# Best Mac Income Tax Software?



## Raven (Aug 7, 2003)

My wife has used Windows Quicktax to do our income tax for years on her office and home PC. She finally got an eMac/OS10.3 last year for home and would like to find a good Mac tax program. What's out there that you use?
It has to be small business friendly.

Thanks


----------



## gozer (Jan 15, 2002)

if you don't want to use quicktaxweb.ca (which is great) try liquid ledger.


----------



## JumboJones (Feb 21, 2001)

I don't use a tax program but have used ufile.ca for the last 3 years.


----------



## saxamaphone (May 18, 2004)

Quicktax web all the way. great for my sole proprietership.


----------



## Grandriver125 (Jun 11, 2006)

I was a QT user until it went web based only on the Mac (a real error on their part).
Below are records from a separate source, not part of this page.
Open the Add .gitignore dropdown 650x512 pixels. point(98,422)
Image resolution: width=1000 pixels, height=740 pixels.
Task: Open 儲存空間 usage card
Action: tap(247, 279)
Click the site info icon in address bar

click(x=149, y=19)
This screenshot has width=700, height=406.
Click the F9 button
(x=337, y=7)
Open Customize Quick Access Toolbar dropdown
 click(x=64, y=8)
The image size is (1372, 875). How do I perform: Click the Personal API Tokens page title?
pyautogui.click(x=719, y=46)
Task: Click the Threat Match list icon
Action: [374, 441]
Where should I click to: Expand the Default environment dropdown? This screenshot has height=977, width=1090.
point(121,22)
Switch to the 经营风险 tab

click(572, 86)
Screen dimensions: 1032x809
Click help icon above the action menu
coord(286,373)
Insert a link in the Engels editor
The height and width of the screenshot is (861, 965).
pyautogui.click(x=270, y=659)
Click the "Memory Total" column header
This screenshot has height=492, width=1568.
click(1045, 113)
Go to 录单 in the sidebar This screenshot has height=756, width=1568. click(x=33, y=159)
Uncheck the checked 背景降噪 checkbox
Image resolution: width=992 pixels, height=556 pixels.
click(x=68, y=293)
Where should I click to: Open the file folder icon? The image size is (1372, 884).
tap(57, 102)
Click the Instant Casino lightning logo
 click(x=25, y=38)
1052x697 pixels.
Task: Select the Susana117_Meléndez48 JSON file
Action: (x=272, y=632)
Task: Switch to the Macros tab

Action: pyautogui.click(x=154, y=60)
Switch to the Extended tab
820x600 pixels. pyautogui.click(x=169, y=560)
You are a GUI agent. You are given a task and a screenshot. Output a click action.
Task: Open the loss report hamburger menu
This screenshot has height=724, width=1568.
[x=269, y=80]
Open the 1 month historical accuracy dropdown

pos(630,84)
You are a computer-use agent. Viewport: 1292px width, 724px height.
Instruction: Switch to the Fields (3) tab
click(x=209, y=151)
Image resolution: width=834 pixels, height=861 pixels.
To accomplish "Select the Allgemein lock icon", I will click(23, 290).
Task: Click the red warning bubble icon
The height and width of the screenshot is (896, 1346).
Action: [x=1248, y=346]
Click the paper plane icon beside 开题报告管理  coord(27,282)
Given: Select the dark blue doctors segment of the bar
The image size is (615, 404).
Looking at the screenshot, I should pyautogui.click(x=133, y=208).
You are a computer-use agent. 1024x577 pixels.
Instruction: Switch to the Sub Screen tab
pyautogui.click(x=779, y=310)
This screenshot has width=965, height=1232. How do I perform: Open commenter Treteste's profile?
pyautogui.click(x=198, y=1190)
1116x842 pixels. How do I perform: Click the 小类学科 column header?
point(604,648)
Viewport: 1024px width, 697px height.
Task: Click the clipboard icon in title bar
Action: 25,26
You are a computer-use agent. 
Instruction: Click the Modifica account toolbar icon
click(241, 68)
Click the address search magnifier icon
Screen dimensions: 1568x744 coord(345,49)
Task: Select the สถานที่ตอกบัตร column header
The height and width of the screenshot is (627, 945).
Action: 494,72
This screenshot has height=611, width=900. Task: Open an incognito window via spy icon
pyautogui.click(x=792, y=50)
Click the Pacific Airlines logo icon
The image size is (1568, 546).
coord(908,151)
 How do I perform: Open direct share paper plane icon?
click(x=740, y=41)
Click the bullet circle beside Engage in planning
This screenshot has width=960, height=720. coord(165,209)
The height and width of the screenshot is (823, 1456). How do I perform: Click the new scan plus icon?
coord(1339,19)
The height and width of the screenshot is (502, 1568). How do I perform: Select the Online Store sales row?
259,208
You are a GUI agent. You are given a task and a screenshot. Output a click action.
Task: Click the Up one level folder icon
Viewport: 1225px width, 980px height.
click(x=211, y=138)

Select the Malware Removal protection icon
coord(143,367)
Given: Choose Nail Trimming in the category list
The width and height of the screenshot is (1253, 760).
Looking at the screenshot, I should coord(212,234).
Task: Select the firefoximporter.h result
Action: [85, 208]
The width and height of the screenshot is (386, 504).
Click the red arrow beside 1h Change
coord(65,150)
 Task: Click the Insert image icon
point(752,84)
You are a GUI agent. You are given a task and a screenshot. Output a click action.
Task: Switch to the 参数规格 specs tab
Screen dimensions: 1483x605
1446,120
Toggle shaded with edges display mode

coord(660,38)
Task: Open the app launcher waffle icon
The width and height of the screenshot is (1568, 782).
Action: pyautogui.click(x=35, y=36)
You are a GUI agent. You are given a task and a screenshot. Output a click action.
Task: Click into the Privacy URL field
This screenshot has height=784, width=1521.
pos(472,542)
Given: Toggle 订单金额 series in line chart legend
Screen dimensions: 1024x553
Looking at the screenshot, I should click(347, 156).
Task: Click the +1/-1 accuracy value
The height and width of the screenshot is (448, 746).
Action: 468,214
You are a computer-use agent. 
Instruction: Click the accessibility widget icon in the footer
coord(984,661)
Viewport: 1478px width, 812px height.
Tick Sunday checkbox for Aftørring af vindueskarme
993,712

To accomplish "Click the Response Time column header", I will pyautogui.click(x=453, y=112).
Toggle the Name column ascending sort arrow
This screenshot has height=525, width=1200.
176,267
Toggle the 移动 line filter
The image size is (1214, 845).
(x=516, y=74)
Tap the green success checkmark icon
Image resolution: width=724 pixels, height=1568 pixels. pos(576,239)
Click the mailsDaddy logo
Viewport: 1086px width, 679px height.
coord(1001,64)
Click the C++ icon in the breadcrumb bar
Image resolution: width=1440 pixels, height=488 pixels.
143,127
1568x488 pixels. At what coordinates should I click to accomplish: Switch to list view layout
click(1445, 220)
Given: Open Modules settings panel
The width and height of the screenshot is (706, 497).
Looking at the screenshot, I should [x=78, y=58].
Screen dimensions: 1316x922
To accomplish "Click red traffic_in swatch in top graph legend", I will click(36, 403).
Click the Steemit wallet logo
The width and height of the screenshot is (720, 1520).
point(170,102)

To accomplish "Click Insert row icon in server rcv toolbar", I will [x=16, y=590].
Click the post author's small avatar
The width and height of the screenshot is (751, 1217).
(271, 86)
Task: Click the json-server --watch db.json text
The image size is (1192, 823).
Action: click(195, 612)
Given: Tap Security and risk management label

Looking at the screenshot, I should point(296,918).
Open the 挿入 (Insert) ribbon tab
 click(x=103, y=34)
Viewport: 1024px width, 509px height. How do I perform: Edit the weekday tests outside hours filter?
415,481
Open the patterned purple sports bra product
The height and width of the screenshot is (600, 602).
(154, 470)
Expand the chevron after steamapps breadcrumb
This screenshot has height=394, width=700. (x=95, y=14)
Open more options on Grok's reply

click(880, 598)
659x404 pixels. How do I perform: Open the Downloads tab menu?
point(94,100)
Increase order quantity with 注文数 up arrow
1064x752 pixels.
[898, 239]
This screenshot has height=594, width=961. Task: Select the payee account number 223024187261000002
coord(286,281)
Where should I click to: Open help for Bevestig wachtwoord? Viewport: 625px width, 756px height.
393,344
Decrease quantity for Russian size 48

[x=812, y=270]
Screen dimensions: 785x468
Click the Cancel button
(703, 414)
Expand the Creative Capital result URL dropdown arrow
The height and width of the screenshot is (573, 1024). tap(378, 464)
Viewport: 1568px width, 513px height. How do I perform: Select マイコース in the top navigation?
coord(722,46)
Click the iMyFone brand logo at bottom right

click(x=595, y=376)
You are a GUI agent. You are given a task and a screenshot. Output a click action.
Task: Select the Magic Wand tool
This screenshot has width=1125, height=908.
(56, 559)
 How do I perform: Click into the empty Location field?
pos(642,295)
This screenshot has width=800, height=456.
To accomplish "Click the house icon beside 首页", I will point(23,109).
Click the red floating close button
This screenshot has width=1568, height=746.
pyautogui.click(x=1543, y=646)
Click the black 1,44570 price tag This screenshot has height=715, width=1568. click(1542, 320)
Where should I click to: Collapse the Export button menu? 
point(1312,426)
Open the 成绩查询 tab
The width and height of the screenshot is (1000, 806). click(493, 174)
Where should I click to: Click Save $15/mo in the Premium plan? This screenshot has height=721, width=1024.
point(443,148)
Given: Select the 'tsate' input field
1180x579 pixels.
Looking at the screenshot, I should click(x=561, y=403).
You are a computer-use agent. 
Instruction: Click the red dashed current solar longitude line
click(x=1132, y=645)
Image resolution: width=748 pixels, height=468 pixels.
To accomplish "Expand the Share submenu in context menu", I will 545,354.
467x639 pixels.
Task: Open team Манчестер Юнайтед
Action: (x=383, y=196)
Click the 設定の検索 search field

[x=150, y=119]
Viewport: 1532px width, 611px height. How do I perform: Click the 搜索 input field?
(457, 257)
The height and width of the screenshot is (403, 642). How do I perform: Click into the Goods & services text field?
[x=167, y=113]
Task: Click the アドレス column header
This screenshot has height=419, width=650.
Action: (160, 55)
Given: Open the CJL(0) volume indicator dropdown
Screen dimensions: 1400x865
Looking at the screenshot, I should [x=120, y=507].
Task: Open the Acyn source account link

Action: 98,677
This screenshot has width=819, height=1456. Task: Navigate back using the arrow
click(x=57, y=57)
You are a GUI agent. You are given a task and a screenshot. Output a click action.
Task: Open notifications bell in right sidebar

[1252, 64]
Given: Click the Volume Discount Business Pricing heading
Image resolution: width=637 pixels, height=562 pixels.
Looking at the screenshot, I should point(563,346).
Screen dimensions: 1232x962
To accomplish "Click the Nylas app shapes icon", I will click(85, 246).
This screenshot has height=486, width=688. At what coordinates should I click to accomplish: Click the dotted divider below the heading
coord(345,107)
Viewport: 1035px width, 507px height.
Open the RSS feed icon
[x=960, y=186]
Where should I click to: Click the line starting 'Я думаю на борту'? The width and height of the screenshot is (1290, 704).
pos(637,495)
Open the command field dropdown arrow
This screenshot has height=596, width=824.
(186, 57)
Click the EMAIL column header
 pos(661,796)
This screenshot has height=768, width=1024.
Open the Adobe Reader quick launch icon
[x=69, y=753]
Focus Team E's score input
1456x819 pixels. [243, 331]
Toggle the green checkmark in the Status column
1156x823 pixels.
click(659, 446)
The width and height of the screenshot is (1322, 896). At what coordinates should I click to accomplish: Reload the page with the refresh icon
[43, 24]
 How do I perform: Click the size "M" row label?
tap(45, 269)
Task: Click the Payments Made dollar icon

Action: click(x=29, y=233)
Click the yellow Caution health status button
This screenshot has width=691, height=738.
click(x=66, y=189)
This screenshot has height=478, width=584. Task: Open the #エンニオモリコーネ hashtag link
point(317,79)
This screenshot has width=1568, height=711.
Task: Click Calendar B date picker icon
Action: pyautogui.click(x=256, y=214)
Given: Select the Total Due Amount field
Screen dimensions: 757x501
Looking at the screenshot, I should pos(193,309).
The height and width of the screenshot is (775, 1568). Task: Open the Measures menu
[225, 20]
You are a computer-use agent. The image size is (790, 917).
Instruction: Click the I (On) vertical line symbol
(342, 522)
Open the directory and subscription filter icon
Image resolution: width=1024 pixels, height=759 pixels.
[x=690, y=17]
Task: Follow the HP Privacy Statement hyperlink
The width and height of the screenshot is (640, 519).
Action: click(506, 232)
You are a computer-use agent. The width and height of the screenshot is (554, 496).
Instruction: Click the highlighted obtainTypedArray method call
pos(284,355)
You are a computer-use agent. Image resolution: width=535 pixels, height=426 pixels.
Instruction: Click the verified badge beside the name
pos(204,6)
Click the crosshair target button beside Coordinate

Who wants to have their numbers sitting on Intuit's computer?

I used TaxTron for 2004 and it was fine (certainly not as flashy as QT) but for 2005 they converted to OSX and it was a dog - far too many bugs. I eventually got the problems solved but had to use a few work arounds.


----------



## Raven (Aug 7, 2003)

So far, I haven't heard anyone refer to a professional Mac based program for income tax returns. I'll check out the website as some of you mentioned. Not sure how that works, but I'd be nervous doing my small business calculations on the web.


----------